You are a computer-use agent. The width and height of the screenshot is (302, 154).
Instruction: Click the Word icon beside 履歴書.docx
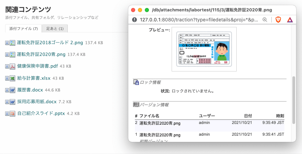pos(12,90)
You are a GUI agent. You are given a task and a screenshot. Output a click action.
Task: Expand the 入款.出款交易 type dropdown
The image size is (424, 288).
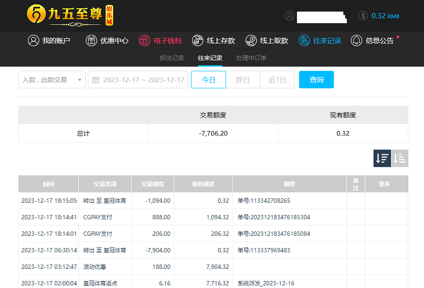click(x=52, y=80)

* * * *

EXERCISE GOAL:
Where the data includes pictures, leave them out and write out everything else exactly.

ANSWER AREA:
You are a computer-use agent. The width and height of the screenshot is (302, 154).
Instruction: Click the Word icon beside 履歴書.docx
pos(12,90)
You are a GUI agent. You are given a task and a screenshot. Output a click action.
Task: Expand the 入款.出款交易 type dropdown
The image size is (424, 288).
click(x=52, y=80)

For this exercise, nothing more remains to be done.